Many Thais see the king as a beloved father figure, and his passing will inevitably scar the nation. The issue of his son is an entirely different matter, however, as he is held in low regard overall, but few would be willing to declare discontent in public. The crown prince is viewed by many as an arrogant womanizer who is known for his ostentatious display of wealth and bizarre personal behavior.

Critics feel that the king should name the more popular Princess Maha Chakri Sirindhorn as heir to the throne. The monarchy is an essential institution, but the king’s power is limited, and Thailand’s constitutional monarchy is under military control.

Power Grab

The government’s primary goals include maintaining stability and reinvigorating the economy. Thailand has been under military governance since 2014, establishing the National Council for Peace and Order as the primary ruling body.

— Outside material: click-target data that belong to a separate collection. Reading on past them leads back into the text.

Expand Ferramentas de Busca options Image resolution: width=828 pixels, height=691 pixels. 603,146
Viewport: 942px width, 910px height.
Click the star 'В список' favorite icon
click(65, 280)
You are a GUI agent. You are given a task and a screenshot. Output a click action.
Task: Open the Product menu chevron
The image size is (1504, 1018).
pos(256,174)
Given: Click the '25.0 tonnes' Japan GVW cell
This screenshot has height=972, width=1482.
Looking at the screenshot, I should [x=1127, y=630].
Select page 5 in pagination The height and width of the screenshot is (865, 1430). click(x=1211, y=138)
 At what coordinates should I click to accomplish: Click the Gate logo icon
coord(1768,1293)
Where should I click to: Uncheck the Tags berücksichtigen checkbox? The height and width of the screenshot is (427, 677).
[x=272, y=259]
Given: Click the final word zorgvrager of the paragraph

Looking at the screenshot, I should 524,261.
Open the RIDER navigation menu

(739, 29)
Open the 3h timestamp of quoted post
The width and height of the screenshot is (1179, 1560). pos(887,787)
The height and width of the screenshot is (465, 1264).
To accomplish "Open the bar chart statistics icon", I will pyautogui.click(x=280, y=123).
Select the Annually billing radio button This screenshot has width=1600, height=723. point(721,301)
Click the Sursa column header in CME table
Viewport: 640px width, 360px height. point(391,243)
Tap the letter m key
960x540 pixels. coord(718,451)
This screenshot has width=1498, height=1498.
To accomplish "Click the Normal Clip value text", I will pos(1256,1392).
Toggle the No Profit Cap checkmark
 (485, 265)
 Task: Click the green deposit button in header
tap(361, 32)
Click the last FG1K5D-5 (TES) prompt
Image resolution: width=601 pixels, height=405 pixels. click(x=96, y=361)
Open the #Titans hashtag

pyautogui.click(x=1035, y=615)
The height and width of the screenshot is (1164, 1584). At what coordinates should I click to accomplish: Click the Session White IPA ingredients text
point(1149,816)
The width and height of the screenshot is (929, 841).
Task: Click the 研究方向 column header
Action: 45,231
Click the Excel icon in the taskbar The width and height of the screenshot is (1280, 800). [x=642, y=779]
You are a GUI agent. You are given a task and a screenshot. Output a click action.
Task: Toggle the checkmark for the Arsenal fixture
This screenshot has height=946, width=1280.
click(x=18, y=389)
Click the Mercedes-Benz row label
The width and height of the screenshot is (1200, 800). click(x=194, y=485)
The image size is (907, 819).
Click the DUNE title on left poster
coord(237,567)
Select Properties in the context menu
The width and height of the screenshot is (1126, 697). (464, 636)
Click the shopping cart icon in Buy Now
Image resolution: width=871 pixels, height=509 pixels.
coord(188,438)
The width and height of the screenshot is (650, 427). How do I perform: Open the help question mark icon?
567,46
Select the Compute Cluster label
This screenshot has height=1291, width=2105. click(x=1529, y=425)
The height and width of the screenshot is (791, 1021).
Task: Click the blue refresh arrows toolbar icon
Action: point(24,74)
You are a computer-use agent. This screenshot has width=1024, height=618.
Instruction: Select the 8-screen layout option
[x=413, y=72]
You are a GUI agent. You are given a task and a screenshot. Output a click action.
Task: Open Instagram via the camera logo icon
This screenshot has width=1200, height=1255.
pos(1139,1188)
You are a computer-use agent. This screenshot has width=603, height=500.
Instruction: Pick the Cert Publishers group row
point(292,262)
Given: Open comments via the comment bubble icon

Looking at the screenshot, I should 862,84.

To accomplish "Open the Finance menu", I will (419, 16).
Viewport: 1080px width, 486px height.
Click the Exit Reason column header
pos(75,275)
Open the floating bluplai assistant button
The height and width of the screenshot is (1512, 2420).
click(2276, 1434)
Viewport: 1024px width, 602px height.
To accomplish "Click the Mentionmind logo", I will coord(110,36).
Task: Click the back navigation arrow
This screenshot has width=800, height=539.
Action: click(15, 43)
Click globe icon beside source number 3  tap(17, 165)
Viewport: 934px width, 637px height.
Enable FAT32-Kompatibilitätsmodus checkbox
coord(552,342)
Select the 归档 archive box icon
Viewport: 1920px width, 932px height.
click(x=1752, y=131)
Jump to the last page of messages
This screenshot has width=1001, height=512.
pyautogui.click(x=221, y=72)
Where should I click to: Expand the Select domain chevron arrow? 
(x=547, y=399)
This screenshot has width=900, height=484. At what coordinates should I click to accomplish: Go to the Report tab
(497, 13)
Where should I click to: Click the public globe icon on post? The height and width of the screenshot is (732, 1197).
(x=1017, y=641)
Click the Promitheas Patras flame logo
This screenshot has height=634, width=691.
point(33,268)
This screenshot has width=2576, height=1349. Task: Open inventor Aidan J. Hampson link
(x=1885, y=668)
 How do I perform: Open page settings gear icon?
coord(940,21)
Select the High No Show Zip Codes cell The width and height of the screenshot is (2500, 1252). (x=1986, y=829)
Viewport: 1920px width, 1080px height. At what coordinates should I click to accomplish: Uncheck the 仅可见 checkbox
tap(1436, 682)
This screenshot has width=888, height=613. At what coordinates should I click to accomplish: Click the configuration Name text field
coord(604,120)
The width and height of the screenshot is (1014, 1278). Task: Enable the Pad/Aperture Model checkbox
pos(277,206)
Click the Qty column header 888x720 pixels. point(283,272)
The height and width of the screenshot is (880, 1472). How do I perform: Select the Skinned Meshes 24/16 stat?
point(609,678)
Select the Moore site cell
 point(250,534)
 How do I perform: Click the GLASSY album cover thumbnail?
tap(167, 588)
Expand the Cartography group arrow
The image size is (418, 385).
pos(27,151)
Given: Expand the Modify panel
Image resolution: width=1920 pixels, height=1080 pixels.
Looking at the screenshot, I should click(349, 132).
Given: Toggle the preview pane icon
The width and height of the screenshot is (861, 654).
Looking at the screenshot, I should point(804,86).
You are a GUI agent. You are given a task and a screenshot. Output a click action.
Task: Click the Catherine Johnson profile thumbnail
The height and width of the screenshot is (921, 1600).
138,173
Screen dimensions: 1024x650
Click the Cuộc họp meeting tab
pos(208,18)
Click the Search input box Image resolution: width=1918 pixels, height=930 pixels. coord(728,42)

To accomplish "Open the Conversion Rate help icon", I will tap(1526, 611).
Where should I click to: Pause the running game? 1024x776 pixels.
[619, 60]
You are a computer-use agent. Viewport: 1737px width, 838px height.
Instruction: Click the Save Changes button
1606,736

The armed forces took power in response to tensions regarding former Prime Minister Yingluck Shinawatra’s abuse of power, during which she allowed her brother, the once-prime minister, back into the country from exile after he was deposed in 2006. The opposition seized the moment and moved against the prime minister, resulting in political turmoil and protests.

She was eventually removed from office by a constitutional court. The military coup alienated Thailand from the world community, especially the United States, a key ally in the region.

Economic Recovery

The political instability has also bled over into the economy. Thailand suffered through low exports and stagnant growth, but the government commenced stimulus spending to keep the country afloat, notes Asian Development Bank. Furthermore, Thailand is expected to make a solid recovery in the next few years due to public investment.

The King’s Role

Thailand can ill afford further political disruption, but it remains to be seen how effective the crown prince will be given his unpopular status. Thai throne is a figurehead post, but it holds vast sway over matters of state while fostering stability when needed. With that, the king never spoke out against the military coup, allowing the country to fall prey to a government that suppresses freedom of expression and jails dissidents.

Thailand has a turbulent political history, and the government could succumb to another violent period when considering the dangerous mix of power dynamics within the monarchy and the military’s dangerous authoritarianism.